[Records from a data source]
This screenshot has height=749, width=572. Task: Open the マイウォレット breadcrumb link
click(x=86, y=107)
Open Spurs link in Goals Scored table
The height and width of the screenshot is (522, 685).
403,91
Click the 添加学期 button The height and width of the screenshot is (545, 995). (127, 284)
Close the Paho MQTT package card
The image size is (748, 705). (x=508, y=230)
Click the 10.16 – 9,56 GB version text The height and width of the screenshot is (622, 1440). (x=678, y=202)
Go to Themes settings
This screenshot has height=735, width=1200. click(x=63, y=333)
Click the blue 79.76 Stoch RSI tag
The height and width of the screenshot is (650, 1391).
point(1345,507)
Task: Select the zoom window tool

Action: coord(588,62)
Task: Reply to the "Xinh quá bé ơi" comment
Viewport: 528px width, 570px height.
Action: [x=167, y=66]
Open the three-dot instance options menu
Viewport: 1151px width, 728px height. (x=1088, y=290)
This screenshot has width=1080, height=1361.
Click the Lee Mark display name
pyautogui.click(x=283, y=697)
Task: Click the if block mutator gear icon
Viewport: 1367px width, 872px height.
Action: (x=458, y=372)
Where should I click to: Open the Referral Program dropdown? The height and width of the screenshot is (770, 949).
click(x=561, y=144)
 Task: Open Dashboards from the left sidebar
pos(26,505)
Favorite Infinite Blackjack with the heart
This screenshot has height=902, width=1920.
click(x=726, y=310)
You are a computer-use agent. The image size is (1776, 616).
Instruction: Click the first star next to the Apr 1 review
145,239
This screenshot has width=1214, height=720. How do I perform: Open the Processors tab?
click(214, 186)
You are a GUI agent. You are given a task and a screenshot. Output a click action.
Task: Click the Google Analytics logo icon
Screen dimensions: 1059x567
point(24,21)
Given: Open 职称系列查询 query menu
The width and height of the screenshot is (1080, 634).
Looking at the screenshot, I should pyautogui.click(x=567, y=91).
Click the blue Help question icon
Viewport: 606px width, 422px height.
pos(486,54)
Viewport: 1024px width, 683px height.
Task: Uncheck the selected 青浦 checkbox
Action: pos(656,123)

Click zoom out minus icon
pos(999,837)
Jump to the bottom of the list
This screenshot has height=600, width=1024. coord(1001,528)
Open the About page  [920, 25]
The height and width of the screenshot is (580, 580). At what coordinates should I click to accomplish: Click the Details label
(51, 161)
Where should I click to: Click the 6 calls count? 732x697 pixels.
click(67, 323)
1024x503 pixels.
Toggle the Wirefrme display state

WHAT YOU NEED TO DO: In the entries above, find the line holding "Go to Themes settings" and the line holding "Given: Open 职称系列查询 query menu"; print both of them and every line between, exactly, and nothing else.

REPLY:
Go to Themes settings
This screenshot has height=735, width=1200. click(x=63, y=333)
Click the blue 79.76 Stoch RSI tag
The height and width of the screenshot is (650, 1391).
point(1345,507)
Task: Select the zoom window tool

Action: coord(588,62)
Task: Reply to the "Xinh quá bé ơi" comment
Viewport: 528px width, 570px height.
Action: [x=167, y=66]
Open the three-dot instance options menu
Viewport: 1151px width, 728px height. (x=1088, y=290)
This screenshot has width=1080, height=1361.
Click the Lee Mark display name
pyautogui.click(x=283, y=697)
Task: Click the if block mutator gear icon
Viewport: 1367px width, 872px height.
Action: (x=458, y=372)
Where should I click to: Open the Referral Program dropdown? The height and width of the screenshot is (770, 949).
click(x=561, y=144)
 Task: Open Dashboards from the left sidebar
pos(26,505)
Favorite Infinite Blackjack with the heart
This screenshot has height=902, width=1920.
click(x=726, y=310)
You are a computer-use agent. The image size is (1776, 616).
Instruction: Click the first star next to the Apr 1 review
145,239
This screenshot has width=1214, height=720. How do I perform: Open the Processors tab?
click(214, 186)
You are a GUI agent. You are given a task and a screenshot. Output a click action.
Task: Click the Google Analytics logo icon
Screen dimensions: 1059x567
point(24,21)
Given: Open 职称系列查询 query menu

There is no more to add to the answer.